*** Opening DATA EXCERPTS ***
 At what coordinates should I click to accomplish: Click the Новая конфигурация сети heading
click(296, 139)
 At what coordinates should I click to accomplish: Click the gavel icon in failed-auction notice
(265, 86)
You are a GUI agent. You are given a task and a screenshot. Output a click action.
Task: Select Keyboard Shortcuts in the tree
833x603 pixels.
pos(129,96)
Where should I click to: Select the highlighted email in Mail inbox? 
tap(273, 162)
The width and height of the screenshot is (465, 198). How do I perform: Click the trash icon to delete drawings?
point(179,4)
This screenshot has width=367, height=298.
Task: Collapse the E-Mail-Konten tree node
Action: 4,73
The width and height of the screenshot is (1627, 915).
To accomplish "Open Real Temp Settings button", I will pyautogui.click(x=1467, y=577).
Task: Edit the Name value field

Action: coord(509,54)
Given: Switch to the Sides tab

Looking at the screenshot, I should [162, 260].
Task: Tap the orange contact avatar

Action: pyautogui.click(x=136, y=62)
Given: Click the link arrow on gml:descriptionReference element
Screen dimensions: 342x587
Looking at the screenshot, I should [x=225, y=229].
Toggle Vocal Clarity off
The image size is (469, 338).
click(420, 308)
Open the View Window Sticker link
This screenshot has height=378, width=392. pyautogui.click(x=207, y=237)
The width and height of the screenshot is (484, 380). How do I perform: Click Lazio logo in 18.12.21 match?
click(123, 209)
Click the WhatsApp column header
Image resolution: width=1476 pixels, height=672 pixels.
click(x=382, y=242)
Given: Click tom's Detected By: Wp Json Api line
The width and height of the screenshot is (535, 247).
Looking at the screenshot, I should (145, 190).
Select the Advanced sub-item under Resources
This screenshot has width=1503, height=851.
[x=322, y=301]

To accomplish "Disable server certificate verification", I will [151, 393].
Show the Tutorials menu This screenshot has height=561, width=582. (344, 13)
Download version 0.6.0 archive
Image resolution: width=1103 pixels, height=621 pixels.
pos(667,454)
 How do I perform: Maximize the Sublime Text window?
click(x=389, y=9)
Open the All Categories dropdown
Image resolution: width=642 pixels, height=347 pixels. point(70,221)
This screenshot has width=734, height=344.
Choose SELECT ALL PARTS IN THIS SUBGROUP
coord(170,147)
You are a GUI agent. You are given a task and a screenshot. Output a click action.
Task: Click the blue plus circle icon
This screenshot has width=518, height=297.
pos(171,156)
*** Closing DATA EXCERPTS ***
## DESCRIPTION OF THE TASK
Return the listing above verbatim.

## ANSWER SECTION
 At what coordinates should I click to accomplish: Click the Новая конфигурация сети heading
click(296, 139)
 At what coordinates should I click to accomplish: Click the gavel icon in failed-auction notice
(265, 86)
You are a GUI agent. You are given a task and a screenshot. Output a click action.
Task: Select Keyboard Shortcuts in the tree
833x603 pixels.
pos(129,96)
Where should I click to: Select the highlighted email in Mail inbox? 
tap(273, 162)
The width and height of the screenshot is (465, 198). How do I perform: Click the trash icon to delete drawings?
point(179,4)
This screenshot has width=367, height=298.
Task: Collapse the E-Mail-Konten tree node
Action: 4,73
The width and height of the screenshot is (1627, 915).
To accomplish "Open Real Temp Settings button", I will pyautogui.click(x=1467, y=577).
Task: Edit the Name value field

Action: coord(509,54)
Given: Switch to the Sides tab

Looking at the screenshot, I should [162, 260].
Task: Tap the orange contact avatar

Action: pyautogui.click(x=136, y=62)
Given: Click the link arrow on gml:descriptionReference element
Screen dimensions: 342x587
Looking at the screenshot, I should [x=225, y=229].
Toggle Vocal Clarity off
The image size is (469, 338).
click(420, 308)
Open the View Window Sticker link
This screenshot has height=378, width=392. pyautogui.click(x=207, y=237)
The width and height of the screenshot is (484, 380). How do I perform: Click Lazio logo in 18.12.21 match?
click(123, 209)
Click the WhatsApp column header
Image resolution: width=1476 pixels, height=672 pixels.
click(x=382, y=242)
Given: Click tom's Detected By: Wp Json Api line
The width and height of the screenshot is (535, 247).
Looking at the screenshot, I should (145, 190).
Select the Advanced sub-item under Resources
This screenshot has width=1503, height=851.
[x=322, y=301]

To accomplish "Disable server certificate verification", I will [151, 393].
Show the Tutorials menu This screenshot has height=561, width=582. (344, 13)
Download version 0.6.0 archive
Image resolution: width=1103 pixels, height=621 pixels.
pos(667,454)
 How do I perform: Maximize the Sublime Text window?
click(x=389, y=9)
Open the All Categories dropdown
Image resolution: width=642 pixels, height=347 pixels. point(70,221)
This screenshot has width=734, height=344.
Choose SELECT ALL PARTS IN THIS SUBGROUP
coord(170,147)
You are a GUI agent. You are given a task and a screenshot. Output a click action.
Task: Click the blue plus circle icon
This screenshot has width=518, height=297.
pos(171,156)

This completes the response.